◆ PROBLEM TO SOLVE ◆
Go on with the essay below on Lancelot and men's love servitude to women, picking up right after its last line.

In twelfth-century Europe, did men unquestioningly accept love servitude to women? Today, many men don’t protest men being deprived of all reproductive rights whatsoever. Men say little about acute anti-men gender discrimination in family courts and child custody decisions. Men maintain stoic indifference to being smeared as rapists and being targeted on college campuses for absurd sex regulations. Perhaps men enjoy love servitude to women, relish working as slaves, and cherish being imprisoned. Yet Chrétien de Troyes’s late-twelfth-century Arthurian romance Lancelot hints at a different answer. Men apparently resisted love servitude to women with the same tactics subordinate workers resist orders around the world today.
In Lancelot, a girl rescued the knight Lancelot from his imprisonment atop a tall tower. In popular romance, usually the white knight in shining armor rescues the damsel in distress from imprisonment atop a tall tower. The white knight Lancelot, however, was a manlet. That helps to explain some subsequent events. After the girl had rescued Lancelot from the tower, she took him to her favorite retreat, a country house, safe, secluded, and well stocked with provisions. There, servants removed Lancelot’s clothes, which were filthy from his languishing in prison. Then:
the girl put him to sleep
In a tall, magnificent bed,
And later gave him a bath
And such wonderful care that I couldn’t
Tell you half if I tried:
She treated him as sweetly
As if he’d been her father.

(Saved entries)
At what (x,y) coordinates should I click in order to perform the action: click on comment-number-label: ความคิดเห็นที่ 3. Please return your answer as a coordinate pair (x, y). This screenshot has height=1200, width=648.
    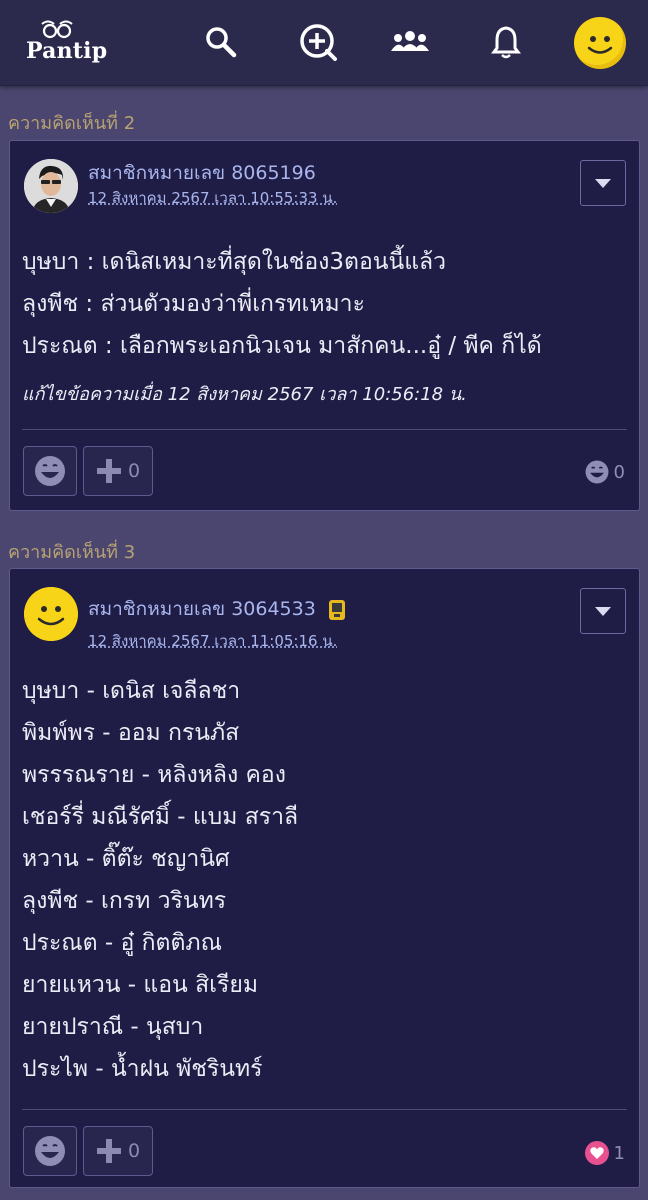
    Looking at the image, I should click on (72, 552).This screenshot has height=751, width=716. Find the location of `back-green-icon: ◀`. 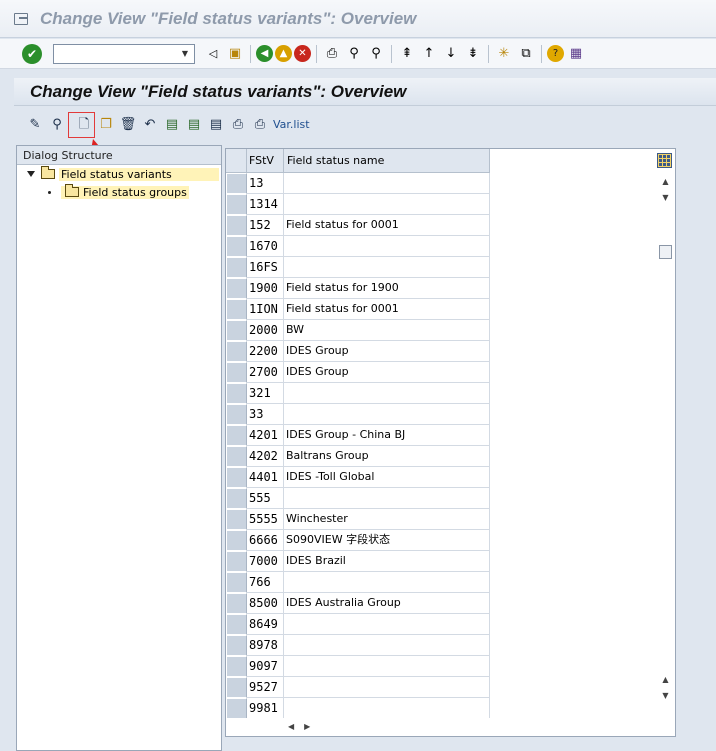

back-green-icon: ◀ is located at coordinates (264, 54).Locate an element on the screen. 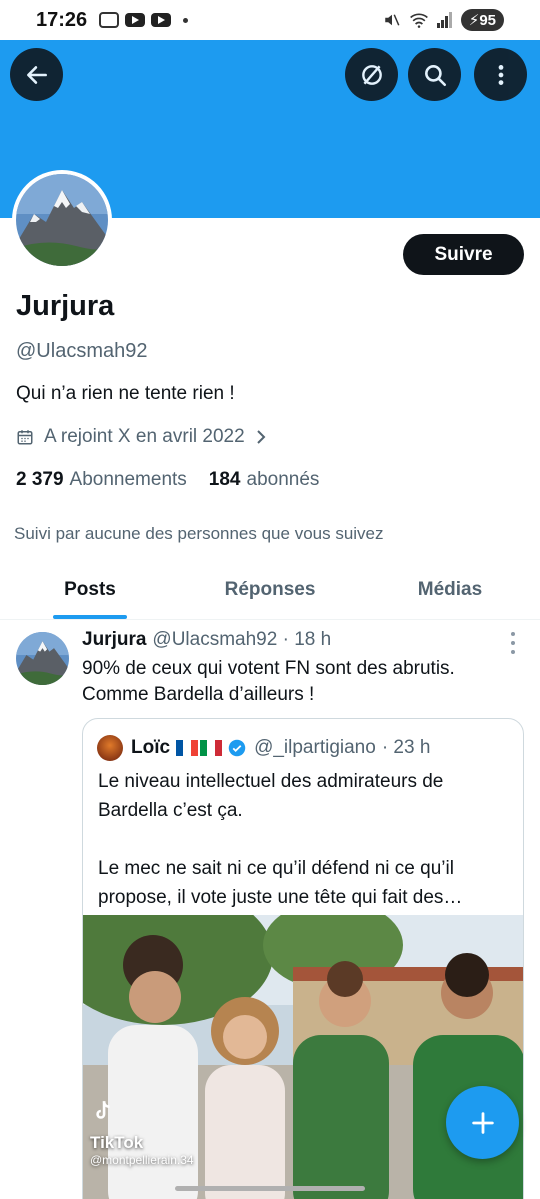  grok-icon is located at coordinates (372, 74).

◆ ANSWER FOR THE TASK ◆
She brought him back to life,
Completely renewed and restored. [1]
An earlier Latin romance, Apollonius King of Tyre, presented a much different account of a young man-doctor reviving a beautiful young woman. If the girl in Lancelot was receptive and not ugly, a manly knight might have expressed his gratitude to her in a more exciting way. Perhaps she noticed something lacking extension. That would explain why she gave him a bath and treated him as if he were her father.
Urging the girl to rescue him, the manlet Lancelot swore to be her obedient servant. He implicitly promised to be not like other men in servitude to women. Lancelot declared:
I swear I’ll be yours to command
For all the rest of my life
…
there’ll never be a day
When I won’t do what you ask.
Whatever you ask, if it’s in
My power, will be done — and done
as quickly as I can do it. [2]
Most women who order their man-servant (husband, boyfriend, etc.) to do something resent the response “not today.” Lancelot swore that there would never be such a day. Another standard man-servant response is “later.” Lancelot swore that he would obey the woman’s orders “as quickly as I can.” Lancelot, of course, hedged and qualified with words about his potency. Those reservations about potency probably were relevant when the girl gave him a bath.
From the commanding heights of culture, influential institutions and voices teach men to be subordinate to women. But boys aren’t stupid, and men aren’t stupid, either. Overpowered in social communication, men resort to passive resistance. Such passive resistance, however, isn’t sufficient to advance men’s liberation.
Notes:
[1] Chrétien de Troyes, Lancelot ll. 6670-8, from Old French trans. Raffel (1997) p. 210.
[2] Lancelot ll. 6597-8, 6001-5. The ideal of men’s love servitude to women has come to be widely celebrated as courtly love (amour courtois).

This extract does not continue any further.